In a press release earlier today the European Commission confirmed that they have sent a Statement of Objections to Google concerning what they believe are uses of the company’s dominant position in internet search to skew search results in its favor against other companies operating in Europe.
In addition the EU will also be looking into Google’s actions relating to its Android mobile operating system. This inquiry will look to see if Google used their dominant position to unfairly influence agreements with other companies relating to operating systems, applications and services for smart mobile devices.
Some of that sounds very familiar doesn’t it?
Margrethe Vestager, the EU Commissioner in charge of competition policy, made the following statement concerning these two situations:
"The Commission's objective is to apply EU antitrust rules to ensure that companies operating in Europe, wherever they may be based, do not artificially deny European consumers as wide a choice as possible or stifle innovation".
"In the case of Google I am concerned that the company has given an unfair advantage to its own comparison shopping service, in breach of EU antitrust rules. Google now has the opportunity to convince the Commission to the contrary. However, if the investigation confirmed our concerns, Google would have to face the legal consequences and change the way it does business in Europe."
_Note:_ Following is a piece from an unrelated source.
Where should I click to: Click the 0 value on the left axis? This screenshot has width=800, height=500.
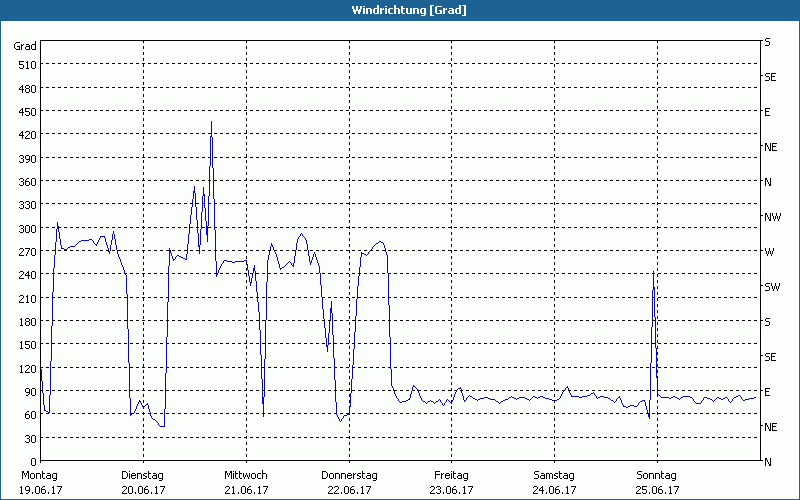click(x=34, y=462)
"I have also launched a formal antitrust investigation of Google’s conduct concerning mobile operating systems, apps and services. Smartphones, tablets and similar devices play an increasing role in many people's daily lives and I want to make sure the markets in this area can flourish without anticompetitive constraints imposed by any company."
By the way, Google is still under the EU microscope for other issues including the search results of other specialized search services, copying competitor’s web content (scraping). advertising exclusivity and applying restrictions on advertisers.
According to Matt Rosoff at Business Insider Google could face fines near 10% of the company’s annual revenue or $6 billion dollars using last year’s company revenues as an example.
Microsoft knows what Google is going through in this process.
In 2003 the EU ordered Microsoft to pay nearly $800 million in fines for anti-competitive practices relating to the companies dominant position in the desktop operating system market. Recently, in 2013, the EU charged Microsoft another fine of around $730 million dollars because they had failed to continue to comply with an order to provide a browser ballot in the Windows operating system for users in Europe. That ballot, which was supposed to be in place for five years, was dropped due to a technical error by the Redmond company.